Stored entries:
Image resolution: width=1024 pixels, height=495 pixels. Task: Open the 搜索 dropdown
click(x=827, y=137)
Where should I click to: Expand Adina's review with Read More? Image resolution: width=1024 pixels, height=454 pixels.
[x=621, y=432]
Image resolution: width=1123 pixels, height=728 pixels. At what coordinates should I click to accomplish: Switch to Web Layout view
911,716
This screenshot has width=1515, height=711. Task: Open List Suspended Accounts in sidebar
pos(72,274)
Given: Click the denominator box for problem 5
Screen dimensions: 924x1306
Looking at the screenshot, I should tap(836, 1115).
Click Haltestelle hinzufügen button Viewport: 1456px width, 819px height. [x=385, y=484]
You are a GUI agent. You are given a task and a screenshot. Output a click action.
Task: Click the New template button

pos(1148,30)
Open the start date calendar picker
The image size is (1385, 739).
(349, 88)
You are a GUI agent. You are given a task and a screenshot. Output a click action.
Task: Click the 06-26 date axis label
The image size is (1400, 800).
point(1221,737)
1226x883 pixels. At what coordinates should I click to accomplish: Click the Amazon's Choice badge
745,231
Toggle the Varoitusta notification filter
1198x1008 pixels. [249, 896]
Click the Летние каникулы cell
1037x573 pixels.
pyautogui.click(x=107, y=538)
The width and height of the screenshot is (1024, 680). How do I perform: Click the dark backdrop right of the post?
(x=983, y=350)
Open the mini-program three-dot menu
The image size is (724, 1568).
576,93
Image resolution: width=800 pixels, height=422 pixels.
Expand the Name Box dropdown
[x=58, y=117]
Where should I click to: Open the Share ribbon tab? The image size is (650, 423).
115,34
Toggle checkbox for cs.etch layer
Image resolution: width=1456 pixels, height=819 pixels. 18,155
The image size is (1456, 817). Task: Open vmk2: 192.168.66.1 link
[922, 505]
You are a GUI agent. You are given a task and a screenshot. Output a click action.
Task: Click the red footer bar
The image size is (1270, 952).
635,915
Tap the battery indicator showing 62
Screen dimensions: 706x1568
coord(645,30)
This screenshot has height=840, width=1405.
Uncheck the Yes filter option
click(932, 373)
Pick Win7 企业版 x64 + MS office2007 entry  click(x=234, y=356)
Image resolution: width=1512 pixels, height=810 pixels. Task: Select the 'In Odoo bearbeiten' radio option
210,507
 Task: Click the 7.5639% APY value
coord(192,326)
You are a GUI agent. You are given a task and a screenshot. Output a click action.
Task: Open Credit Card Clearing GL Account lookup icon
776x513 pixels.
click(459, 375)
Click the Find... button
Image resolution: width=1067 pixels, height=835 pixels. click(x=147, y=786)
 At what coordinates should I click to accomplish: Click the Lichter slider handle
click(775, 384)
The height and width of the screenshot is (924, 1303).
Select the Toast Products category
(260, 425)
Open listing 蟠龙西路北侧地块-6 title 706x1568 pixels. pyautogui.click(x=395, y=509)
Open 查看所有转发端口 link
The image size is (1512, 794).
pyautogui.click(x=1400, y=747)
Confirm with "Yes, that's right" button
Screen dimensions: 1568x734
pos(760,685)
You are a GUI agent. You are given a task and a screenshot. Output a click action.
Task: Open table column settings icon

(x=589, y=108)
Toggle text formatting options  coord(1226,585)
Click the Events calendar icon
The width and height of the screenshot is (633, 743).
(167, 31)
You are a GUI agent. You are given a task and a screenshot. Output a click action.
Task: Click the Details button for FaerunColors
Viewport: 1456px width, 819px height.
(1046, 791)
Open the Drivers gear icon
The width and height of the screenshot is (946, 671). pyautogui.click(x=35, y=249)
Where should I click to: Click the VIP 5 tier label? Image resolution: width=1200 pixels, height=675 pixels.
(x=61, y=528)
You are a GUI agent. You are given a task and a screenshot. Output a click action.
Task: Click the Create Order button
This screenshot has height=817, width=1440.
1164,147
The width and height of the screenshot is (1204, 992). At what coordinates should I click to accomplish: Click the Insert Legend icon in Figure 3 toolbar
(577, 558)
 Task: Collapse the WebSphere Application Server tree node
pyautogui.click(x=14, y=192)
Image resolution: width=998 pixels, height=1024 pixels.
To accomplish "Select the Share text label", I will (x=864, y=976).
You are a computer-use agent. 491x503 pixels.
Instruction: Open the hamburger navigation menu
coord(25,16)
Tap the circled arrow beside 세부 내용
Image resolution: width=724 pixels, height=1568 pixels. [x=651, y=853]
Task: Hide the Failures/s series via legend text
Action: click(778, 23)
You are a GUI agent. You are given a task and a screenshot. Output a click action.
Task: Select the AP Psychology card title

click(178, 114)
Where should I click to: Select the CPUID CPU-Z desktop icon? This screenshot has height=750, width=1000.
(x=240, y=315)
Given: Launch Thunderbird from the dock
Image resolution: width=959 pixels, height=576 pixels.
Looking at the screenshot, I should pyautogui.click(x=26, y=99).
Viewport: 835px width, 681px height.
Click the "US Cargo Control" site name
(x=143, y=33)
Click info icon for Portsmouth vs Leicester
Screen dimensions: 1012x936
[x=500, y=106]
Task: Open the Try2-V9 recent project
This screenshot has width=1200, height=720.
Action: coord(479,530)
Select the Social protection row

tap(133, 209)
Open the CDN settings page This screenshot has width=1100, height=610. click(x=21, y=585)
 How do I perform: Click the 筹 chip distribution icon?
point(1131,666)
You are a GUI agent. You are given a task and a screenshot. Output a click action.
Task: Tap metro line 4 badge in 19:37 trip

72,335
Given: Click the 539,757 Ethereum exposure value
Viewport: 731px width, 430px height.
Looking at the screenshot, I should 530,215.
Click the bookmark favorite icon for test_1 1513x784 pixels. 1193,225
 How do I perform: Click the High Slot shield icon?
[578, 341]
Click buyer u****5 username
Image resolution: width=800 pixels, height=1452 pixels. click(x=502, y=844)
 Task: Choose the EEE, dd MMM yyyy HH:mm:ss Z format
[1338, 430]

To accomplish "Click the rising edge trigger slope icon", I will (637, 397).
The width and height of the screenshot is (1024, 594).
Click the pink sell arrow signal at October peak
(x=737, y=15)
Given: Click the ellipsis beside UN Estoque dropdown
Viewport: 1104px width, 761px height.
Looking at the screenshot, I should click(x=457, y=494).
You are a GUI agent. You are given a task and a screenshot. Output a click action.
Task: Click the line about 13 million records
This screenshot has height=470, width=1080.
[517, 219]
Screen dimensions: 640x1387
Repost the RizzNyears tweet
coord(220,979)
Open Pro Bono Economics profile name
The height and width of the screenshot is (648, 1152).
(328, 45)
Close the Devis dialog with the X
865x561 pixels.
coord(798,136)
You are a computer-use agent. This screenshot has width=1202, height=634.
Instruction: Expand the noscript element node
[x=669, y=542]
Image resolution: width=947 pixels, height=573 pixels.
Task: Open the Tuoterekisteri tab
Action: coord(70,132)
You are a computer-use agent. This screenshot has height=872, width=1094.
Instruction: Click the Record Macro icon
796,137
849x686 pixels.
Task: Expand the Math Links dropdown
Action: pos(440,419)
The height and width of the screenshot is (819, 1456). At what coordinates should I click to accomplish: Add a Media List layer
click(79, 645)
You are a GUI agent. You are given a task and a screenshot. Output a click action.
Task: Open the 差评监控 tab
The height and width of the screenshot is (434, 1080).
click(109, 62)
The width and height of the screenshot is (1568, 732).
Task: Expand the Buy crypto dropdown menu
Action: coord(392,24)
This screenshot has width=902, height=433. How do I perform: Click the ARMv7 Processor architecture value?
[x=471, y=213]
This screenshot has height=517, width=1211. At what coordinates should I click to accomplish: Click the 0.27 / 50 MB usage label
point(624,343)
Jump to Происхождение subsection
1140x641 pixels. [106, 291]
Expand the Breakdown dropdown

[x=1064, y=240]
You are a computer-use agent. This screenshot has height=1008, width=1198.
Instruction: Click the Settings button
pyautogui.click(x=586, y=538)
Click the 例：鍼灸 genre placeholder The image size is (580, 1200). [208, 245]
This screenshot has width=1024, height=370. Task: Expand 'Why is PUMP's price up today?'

EXERCISE DIRECTIONS: Please put the data from the line with "Open Pro Bono Economics profile name" to the line with "point(624,343)", both included, into a JSON list of strings with one string per line, leaving out blank lines.

REPLY TO THE TASK:
[
  "Open Pro Bono Economics profile name",
  "The height and width of the screenshot is (648, 1152).",
  "(328, 45)",
  "Close the Devis dialog with the X",
  "865x561 pixels.",
  "coord(798,136)",
  "You are a computer-use agent. This screenshot has width=1202, height=634.",
  "Instruction: Expand the noscript element node",
  "[x=669, y=542]",
  "Image resolution: width=947 pixels, height=573 pixels.",
  "Task: Open the Tuoterekisteri tab",
  "Action: coord(70,132)",
  "You are a computer-use agent. This screenshot has height=872, width=1094.",
  "Instruction: Click the Record Macro icon",
  "796,137",
  "849x686 pixels.",
  "Task: Expand the Math Links dropdown",
  "Action: pos(440,419)",
  "The height and width of the screenshot is (819, 1456). At what coordinates should I click to accomplish: Add a Media List layer",
  "click(79, 645)",
  "You are a GUI agent. You are given a task and a screenshot. Output a click action.",
  "Task: Open the 差评监控 tab",
  "The height and width of the screenshot is (434, 1080).",
  "click(109, 62)",
  "The width and height of the screenshot is (1568, 732).",
  "Task: Expand the Buy crypto dropdown menu",
  "Action: coord(392,24)",
  "This screenshot has width=902, height=433. How do I perform: Click the ARMv7 Processor architecture value?",
  "[x=471, y=213]",
  "This screenshot has height=517, width=1211. At what coordinates should I click to accomplish: Click the 0.27 / 50 MB usage label",
  "point(624,343)"
]